TASK REQUIREMENTS:
When checking the entries below, count every line with the word "click", then give only that number.
-=-=-
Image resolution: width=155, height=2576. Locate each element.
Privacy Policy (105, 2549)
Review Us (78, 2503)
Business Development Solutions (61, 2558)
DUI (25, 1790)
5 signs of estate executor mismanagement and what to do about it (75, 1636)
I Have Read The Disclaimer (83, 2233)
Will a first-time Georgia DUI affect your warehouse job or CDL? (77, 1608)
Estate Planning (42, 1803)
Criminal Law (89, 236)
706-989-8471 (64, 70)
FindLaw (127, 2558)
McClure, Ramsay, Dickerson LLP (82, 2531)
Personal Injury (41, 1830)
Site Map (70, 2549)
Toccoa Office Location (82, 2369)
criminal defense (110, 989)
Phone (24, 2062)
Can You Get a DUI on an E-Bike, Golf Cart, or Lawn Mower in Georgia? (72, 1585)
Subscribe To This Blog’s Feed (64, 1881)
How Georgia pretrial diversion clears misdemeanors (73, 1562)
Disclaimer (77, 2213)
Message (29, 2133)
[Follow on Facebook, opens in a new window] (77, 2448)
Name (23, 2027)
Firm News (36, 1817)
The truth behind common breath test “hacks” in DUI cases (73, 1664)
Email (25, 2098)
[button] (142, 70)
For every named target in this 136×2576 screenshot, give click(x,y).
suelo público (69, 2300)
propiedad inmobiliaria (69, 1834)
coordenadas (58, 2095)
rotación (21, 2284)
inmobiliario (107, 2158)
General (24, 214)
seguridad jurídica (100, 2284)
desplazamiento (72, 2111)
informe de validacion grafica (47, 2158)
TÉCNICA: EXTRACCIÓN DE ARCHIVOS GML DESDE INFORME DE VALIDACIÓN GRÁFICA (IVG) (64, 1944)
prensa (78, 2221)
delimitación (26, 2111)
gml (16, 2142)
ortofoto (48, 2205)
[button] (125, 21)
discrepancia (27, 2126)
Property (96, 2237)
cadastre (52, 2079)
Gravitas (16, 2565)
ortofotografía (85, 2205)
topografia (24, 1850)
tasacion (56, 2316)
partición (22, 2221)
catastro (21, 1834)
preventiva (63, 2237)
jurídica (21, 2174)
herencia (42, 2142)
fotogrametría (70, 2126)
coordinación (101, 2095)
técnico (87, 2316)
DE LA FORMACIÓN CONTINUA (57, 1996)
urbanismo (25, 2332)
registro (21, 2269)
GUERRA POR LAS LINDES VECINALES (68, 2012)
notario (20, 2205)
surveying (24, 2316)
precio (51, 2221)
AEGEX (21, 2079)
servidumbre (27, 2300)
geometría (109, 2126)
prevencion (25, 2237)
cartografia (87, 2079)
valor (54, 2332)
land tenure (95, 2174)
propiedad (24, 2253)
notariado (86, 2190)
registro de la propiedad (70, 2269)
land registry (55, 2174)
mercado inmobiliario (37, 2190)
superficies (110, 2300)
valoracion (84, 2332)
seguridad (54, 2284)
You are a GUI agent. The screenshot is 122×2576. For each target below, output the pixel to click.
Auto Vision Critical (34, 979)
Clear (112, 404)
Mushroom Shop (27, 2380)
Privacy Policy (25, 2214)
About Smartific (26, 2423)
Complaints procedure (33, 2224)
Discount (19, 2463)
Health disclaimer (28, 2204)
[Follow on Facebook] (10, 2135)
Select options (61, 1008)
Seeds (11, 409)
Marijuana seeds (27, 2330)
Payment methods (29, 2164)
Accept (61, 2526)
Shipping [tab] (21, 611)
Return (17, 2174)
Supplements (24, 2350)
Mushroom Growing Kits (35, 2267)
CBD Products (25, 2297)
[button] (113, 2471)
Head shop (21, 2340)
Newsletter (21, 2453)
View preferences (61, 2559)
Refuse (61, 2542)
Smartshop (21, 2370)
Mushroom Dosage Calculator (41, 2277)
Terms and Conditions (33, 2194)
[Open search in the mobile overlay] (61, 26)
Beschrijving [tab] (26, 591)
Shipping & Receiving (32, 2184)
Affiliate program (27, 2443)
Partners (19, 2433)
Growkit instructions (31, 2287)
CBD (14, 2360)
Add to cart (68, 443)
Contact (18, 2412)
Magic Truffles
-=-=-
WRITTEN SOLUTION:
2